Slope Day – Cornell University
Jason Koski/University Photography
|Students celebrate last day of classes during SlopeFest, May 6. View slideshow|
For Shauna-Kay Rainford, the best thing about Slope Day is the community feeling. “This is the one time where all Cornell, everyone is united,” the junior said.
Slope Day, the annual event celebrating the last day of classes, spilled over Libe Slope May 6. The weather cooperated nicely, with sunny skies and temperatures in the mid-60s.
Rainford had just won a game of skee ball on Ho Plaza, the site of SlopeFest, the nonalcoholic portion of Slope Day. Many of the activities are free, paid for from Student Assembly funds. A crowd of onlookers gathered around the center of the plaza to watch step dancers from fraternities and sororities strut their stuff. Other students lined up for henna tattoos and food, from cotton candy to frozen yogurt bars.
Volunteer Valerie Kelly, an administrative assistant at the Animal Health Diagnostic Center, was manning the inflatable basketball hoops. In past years, she has handed out water on Libe Slope. “It’s a day to help out, and Cornell supports it,” she said. “It’s a great event for students.” Other volunteers — both students and staff — scanned IDs, collected tickets and ensured that the day remained safe for all participants.
Music wafted over the plaza from the concert stage at the bottom of Libe Slope. Ra Ra Riot opened the afternoon of concerts, followed by The Cool Kids. Rap artist Nelly (aka Cornell Haynes Jr.) headlined.
Many SlopeFesters gave Nelly a shout out by sporting Band-Aids on a cheek, part of his iconic look. Slogans on de rigueur tank tops also dropped his name: “I love Cornelly, “Ezra Cornelly” and “Whoa Nelly!” “It’s getting hot in herre” referred to the refrain from his 2002 hit, “Hot in Herre.”

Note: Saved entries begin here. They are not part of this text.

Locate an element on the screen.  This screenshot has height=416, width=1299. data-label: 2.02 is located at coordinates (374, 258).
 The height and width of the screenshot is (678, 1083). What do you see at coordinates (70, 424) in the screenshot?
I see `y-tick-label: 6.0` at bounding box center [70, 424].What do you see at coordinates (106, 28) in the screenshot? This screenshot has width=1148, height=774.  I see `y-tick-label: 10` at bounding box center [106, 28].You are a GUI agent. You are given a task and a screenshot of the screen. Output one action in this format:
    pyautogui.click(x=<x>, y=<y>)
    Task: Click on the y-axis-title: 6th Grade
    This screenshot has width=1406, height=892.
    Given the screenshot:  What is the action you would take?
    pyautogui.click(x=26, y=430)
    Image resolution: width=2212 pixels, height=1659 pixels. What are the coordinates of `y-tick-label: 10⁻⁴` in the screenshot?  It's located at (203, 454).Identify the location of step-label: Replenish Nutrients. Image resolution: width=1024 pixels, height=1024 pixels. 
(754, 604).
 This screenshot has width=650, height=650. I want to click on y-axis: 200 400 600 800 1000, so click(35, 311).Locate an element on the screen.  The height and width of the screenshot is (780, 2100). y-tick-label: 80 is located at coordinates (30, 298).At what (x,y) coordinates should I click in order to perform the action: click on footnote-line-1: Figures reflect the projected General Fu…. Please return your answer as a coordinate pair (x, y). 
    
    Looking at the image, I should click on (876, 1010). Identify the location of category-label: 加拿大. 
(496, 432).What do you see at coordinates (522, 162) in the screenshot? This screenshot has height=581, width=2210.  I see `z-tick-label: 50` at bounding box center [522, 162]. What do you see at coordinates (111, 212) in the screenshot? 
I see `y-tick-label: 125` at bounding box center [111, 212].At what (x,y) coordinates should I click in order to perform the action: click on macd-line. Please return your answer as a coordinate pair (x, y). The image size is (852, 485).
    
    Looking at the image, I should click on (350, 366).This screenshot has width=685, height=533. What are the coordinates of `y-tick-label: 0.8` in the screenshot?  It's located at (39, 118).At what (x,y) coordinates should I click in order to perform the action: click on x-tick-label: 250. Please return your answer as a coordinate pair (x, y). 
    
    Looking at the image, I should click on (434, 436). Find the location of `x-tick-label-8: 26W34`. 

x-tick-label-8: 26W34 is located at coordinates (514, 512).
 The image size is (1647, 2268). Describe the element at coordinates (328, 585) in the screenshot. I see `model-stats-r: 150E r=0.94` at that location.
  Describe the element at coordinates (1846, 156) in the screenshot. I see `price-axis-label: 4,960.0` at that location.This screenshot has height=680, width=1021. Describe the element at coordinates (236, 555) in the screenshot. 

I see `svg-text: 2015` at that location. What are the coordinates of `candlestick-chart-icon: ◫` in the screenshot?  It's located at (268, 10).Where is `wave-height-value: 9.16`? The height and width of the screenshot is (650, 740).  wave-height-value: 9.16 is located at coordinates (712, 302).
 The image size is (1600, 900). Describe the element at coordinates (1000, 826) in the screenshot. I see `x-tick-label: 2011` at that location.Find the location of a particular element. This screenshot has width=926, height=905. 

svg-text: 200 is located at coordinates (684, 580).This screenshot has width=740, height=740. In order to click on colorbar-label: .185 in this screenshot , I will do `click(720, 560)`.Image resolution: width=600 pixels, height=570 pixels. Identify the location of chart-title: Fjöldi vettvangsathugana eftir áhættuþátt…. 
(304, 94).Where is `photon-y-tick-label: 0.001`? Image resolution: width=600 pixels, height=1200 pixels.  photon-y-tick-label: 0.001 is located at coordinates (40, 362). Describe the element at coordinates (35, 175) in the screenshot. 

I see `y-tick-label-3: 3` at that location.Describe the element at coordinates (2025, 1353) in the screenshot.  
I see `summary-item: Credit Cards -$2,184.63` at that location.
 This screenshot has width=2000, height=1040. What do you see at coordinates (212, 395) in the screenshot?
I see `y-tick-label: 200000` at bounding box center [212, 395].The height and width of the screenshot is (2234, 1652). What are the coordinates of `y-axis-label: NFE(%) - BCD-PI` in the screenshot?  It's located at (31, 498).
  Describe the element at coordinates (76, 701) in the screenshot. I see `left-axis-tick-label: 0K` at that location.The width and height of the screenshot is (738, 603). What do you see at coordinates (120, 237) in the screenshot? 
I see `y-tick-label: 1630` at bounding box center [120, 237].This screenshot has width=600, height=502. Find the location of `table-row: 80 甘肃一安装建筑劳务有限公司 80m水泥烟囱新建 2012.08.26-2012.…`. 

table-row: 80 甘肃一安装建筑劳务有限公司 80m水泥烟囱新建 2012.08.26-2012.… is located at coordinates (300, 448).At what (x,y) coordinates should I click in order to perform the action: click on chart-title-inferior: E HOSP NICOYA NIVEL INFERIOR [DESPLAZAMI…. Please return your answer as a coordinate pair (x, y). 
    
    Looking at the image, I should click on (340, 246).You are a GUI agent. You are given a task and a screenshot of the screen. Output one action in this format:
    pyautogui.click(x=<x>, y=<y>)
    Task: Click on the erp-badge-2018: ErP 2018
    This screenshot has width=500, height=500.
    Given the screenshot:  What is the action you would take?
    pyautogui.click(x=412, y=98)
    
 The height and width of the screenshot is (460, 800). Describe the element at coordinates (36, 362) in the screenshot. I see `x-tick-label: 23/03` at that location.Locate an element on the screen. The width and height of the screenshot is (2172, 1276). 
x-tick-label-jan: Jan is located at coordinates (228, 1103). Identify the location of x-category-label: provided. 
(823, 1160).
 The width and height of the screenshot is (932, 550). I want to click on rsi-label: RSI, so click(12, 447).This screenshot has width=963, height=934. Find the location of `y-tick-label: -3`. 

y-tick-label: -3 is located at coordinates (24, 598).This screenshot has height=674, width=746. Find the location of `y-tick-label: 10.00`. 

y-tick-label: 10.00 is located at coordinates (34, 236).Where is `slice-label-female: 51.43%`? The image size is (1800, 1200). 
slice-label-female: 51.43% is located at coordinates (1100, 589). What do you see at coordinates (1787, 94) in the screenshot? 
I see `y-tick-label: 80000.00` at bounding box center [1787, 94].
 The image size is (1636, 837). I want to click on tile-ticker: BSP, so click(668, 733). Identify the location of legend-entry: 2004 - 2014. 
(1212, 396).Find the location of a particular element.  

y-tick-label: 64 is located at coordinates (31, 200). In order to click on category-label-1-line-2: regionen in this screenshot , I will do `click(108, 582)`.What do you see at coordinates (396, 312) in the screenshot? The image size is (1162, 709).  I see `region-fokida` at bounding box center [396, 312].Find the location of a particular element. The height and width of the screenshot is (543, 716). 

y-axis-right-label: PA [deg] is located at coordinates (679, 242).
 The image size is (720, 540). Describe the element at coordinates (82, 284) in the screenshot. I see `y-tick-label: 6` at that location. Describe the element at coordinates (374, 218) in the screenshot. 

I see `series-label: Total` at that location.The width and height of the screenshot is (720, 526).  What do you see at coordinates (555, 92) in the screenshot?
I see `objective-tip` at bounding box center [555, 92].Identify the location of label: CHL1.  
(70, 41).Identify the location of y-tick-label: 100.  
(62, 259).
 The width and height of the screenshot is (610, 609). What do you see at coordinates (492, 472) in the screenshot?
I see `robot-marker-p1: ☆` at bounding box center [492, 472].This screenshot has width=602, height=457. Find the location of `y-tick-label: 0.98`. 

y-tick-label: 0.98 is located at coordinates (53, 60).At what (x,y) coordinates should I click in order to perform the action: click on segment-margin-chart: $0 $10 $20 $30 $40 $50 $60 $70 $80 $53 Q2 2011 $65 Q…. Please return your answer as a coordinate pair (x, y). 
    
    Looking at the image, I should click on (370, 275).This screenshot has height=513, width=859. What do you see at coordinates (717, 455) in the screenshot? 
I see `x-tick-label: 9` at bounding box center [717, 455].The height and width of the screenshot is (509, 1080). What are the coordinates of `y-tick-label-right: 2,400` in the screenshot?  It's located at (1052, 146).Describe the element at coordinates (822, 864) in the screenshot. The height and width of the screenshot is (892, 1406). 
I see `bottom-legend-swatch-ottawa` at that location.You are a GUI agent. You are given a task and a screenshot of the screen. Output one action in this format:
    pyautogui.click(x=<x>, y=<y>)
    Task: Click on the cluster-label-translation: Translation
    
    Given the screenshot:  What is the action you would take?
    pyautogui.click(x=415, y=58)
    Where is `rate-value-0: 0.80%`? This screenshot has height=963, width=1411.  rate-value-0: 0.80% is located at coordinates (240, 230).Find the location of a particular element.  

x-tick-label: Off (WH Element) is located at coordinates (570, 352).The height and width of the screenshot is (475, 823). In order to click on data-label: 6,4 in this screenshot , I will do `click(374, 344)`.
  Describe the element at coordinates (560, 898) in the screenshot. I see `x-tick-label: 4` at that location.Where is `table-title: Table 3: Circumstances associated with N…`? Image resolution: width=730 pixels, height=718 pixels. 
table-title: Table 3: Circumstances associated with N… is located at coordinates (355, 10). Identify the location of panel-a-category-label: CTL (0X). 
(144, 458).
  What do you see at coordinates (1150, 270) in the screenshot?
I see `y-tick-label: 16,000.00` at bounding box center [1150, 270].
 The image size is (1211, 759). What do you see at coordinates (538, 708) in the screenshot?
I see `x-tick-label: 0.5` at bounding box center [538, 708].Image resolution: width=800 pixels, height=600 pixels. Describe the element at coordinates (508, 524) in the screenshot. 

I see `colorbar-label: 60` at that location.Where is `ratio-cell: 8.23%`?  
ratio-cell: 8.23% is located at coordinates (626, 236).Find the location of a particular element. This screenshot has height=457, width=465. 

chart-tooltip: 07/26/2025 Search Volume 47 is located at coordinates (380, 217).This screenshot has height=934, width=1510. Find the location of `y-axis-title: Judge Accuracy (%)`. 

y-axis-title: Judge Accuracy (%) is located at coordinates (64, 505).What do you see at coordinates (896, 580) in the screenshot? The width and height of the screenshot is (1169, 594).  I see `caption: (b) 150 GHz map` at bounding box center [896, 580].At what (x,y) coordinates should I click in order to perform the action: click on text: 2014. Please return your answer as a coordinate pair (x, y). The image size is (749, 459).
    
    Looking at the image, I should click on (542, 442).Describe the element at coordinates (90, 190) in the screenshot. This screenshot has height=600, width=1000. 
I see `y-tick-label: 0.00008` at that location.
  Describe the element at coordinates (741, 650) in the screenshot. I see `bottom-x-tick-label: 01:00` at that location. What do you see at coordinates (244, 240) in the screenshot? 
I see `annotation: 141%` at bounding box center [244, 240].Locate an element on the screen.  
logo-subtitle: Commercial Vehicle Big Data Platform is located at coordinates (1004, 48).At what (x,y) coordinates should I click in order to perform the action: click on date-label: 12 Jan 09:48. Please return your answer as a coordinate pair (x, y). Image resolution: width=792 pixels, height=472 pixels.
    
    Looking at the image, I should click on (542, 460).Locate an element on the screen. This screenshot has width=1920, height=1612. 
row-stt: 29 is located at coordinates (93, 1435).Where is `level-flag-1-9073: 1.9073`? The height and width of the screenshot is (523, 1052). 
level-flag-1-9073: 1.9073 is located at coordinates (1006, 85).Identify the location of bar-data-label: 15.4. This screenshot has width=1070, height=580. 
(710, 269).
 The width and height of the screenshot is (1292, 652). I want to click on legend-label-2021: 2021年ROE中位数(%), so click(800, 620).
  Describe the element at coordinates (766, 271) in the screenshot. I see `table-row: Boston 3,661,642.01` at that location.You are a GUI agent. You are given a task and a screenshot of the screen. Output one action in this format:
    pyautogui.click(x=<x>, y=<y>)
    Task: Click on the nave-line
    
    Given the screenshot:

Other tank tops and tee shirts just celebrated the day: “The Sun regrets today’s errors,” “Newman Nation” and “Frosh are Fresh.”
For Adam Hardie, Class of 2012, Slope Day gave him the chance to relax after job interviews in Texas and California. “Usually it’s just a pretty good time. Everybody is happy to be here,” he said. As a senior, it’s his last “official” Slope Day, he said. “So giddy up.”